## Resource Sharing Guidelines for Vector Processing and Matrix Multiplication

*Resource sharing* is an area optimization in which
HDL Coder™ identifies multiple functionally equivalent resources and replaces them
with a single resource. The data is time-multiplexed over the shared resource to perform
the same operations. To learn more about how resource sharing works, see Resource Sharing.

You can follow these guidelines to learn how to use the resource sharing with streaming when processing 1-D vectors and 2-D matrices. Each guideline has a severity level that indicates the level of compliance requirements.
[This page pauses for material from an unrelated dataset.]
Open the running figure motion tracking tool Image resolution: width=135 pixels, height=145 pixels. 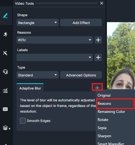(x=5, y=34)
To learn more, see HDL Modeling Guidelines Severity Levels.

### Use StreamingFactor for Resource Sharing of Vector Signals

**Guideline ID**

`3.1.9`

**Severity**

*Informative*

**Description**

To reduce circuit area of a Subsystem block that performs the same computation on each element of a 1-D vector, use the Subsystem HDL block property **StreamingFactor**. For a vector signal that has N elements, set **StreamingFactor** to `N`

. By using time-division multiplexing to process each element, you can process the result by using smaller number of operations. The clock frequency of the operators becomes N times faster than that of the original model.

When the subsystem containing resources to be shared uses multiple vector signals with different sizes, the clock frequency is multiplied by the least common multiple of the vector sizes, which can reduce the maximum achievable target frequency. To achieve the desired frequency:

Add logic for demultiplexing the vector signal before it enters the subsystem and for multiplexing the signal that leaves the subsystem. You can then specify a

**SharingFactor**on the subsystem instead of the**StreamingFactor**.Pad the different vector signals to make them the same size as the vector signal that has the maximum size, and then specify the

**StreamingFactor**.

Open the model `hdlcoder_vector_stream_gain`

.

open_system('hdlcoder_vector_stream_gain') set_param('hdlcoder_vector_stream_gain', 'SimulationCommand', 'Update')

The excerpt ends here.